FINANCIAL POST COLUMN: B.C. Tories propose bold plan to reform health care
Former prime minister Kim Campbell is supposed to have said that “an election is no time to discuss serious issues.” She maintains she was misquoted, but elections do often boil down to platitudes and pablum. Serious policy reform need not apply.
Well, it appears not everyone received that memo. In advance of B.C.’s provincial election, which is due this fall, the province’s Conservative Party has already released a bold plan to reform health care. And yes, it actually goes beyond the safe position typically embraced by political parties across the political spectrum to simply spend more money on health care. Instead the Conservatives call for structural changes that have been used effectively in Europe for years. For the sake of all Canadians, political parties across the country should give the plan a look.
Most notably, the Conservatives commit to “activity-based funding.” At the moment, it’s common in Canada for provincial governments to fund hospitals by sending a large cheque at the start of the year and then hoping for the best. Block funding of this sort gives hospitals zero incentive to increase output. In fact, under this model hospital administrators may see patients as a drain on their budget: each new patient brings extra costs but no extra revenue.
In contrast, activity-based funding pays hospitals according to the number of patients they see, which is not unlike how your family doctor bills the government per patient-visit. For example, under activity-based funding, a B.C. hospital might receive $13,989 for each knee replacement it provides — that’s what they cost on average — or $4,439 for helping deliver a newborn. The more patients the hospital helps, the more money it receives.

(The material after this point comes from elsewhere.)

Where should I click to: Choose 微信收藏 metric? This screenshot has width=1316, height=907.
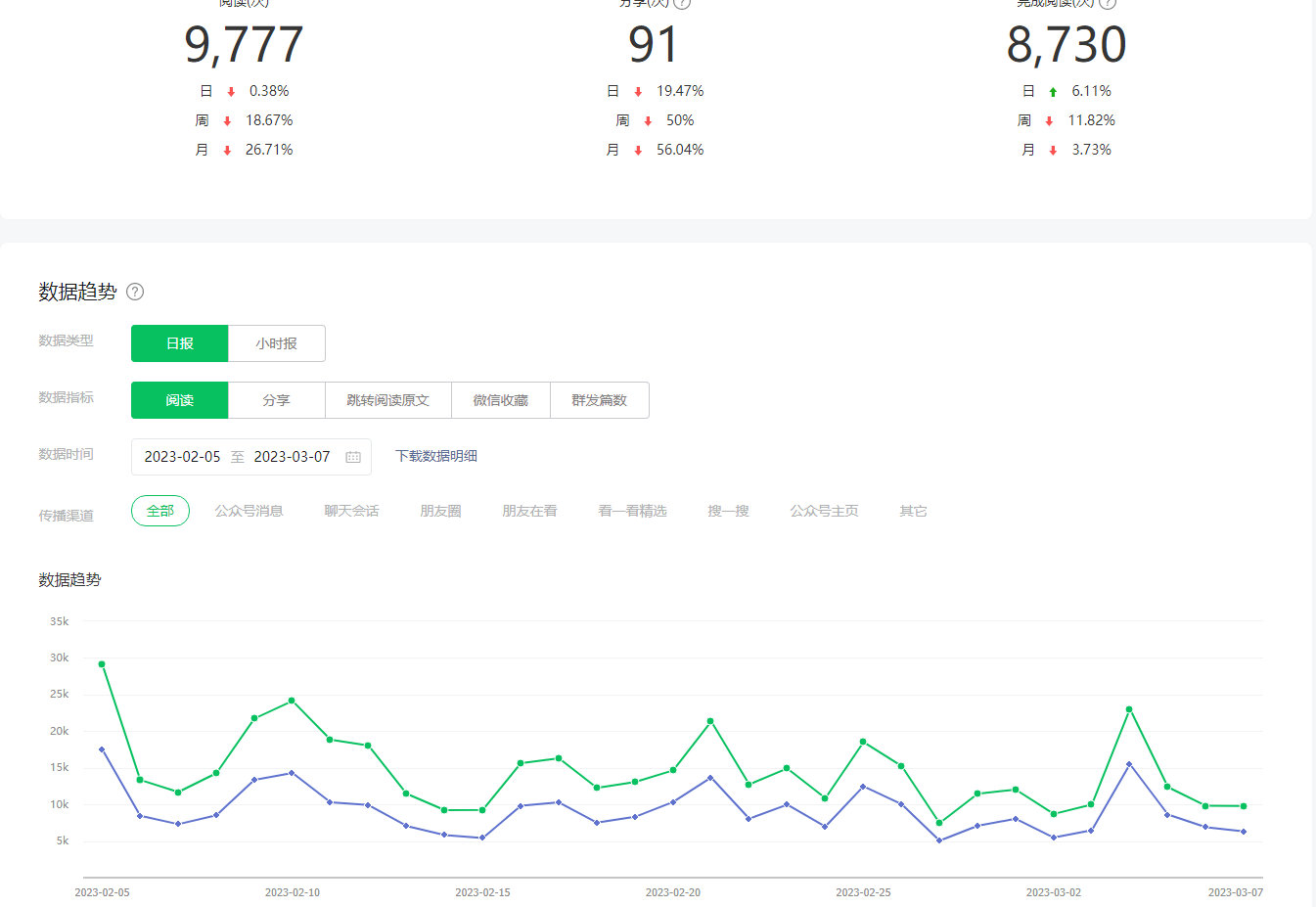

This approach turns the health-care system on its head. Hospitals suddenly have an incentive to help as many patients as possible. So, when you walk into the hospital, you’re not another patient they have to treat, you’re a patient they want to treat, since treating you results in more revenue for the hospital. Parts of the health system that normally don’t return your calls would suddenly have the incentive to get back to you right away.
Not only does this approach change how hospitals view patients, it also focuses hospitals around activities that benefit patients. As one surgeon quipped, hospitals would have an incentive to deliver more care to patients rather than “changing the computer system … again.” Instead of hiring bureaucrats, hospitals would have the incentive to hire more frontline staff — doctors, nurses and technicians — who actually help patients.
Quebec has been using activity-based funding since 2016. It has helped boost productivity while reducing costs per procedure. As the latest provincial budget notes, “in radiation oncology, patient-based funding has increased productivity by 26 per cent, while the average cost of operations has decreased by seven per cent over the same period.” European countries that outperform Canada’s health care system also generally use this model.
A second policy the B.C. Conservatives commit to is a “wait times guarantee.” If patients face wait times that are longer than recommended for selected diagnostic and surgical procedures, they will have the option of paying for those surgeries outside the province and then receiving reimbursement from the government (according to “a set fee schedule”).
Patients in the European Union have had this option for over a decade. A patient who faces a long wait time — say three months for surgery — can travel to another EU country and receive treatment much sooner, if it’s available. This approach can also help patients who don’t want to travel for surgery: every time someone ahead of them on the waiting list goes abroad for treatment, they move up.
To be sure, elections are about many issues and voters will have to decide how the B.C. Conservatives’ overall platform stacks up against what their opponents are promising. But when it comes to health care, they’re clearly offering something refreshingly different: a plan to refocus health care on patients, using successful policies borrowed from better-performing universal health-care systems in Europe.
Colin Craig is president of the think-tank SecondStreet.org.